● EJERCICIO
Actualiza el fragmento que empieza en la línea que contiene "You are a computer-use" y termina en la que contiene "pyautogui.click(x=839, y=17)": escríbelo de nuevo cambiando "dropdown" por "menu" y dejando todo lo demás igual.

● MATERIAL DEL EJERCICIO
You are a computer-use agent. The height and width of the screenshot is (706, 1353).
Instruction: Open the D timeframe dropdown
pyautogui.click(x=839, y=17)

---

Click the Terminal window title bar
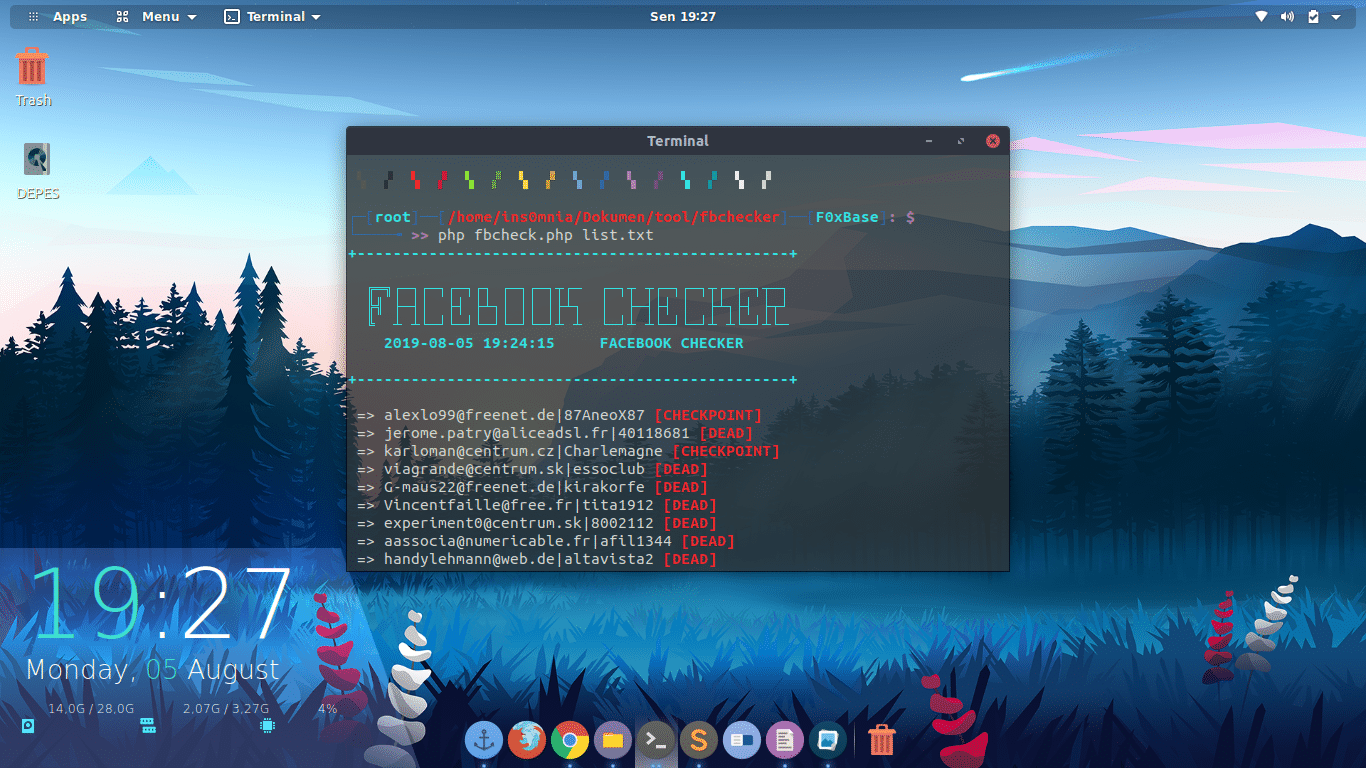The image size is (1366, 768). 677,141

● SOLUCIÓN
You are a computer-use agent. The height and width of the screenshot is (706, 1353).
Instruction: Open the D timeframe menu
pyautogui.click(x=839, y=17)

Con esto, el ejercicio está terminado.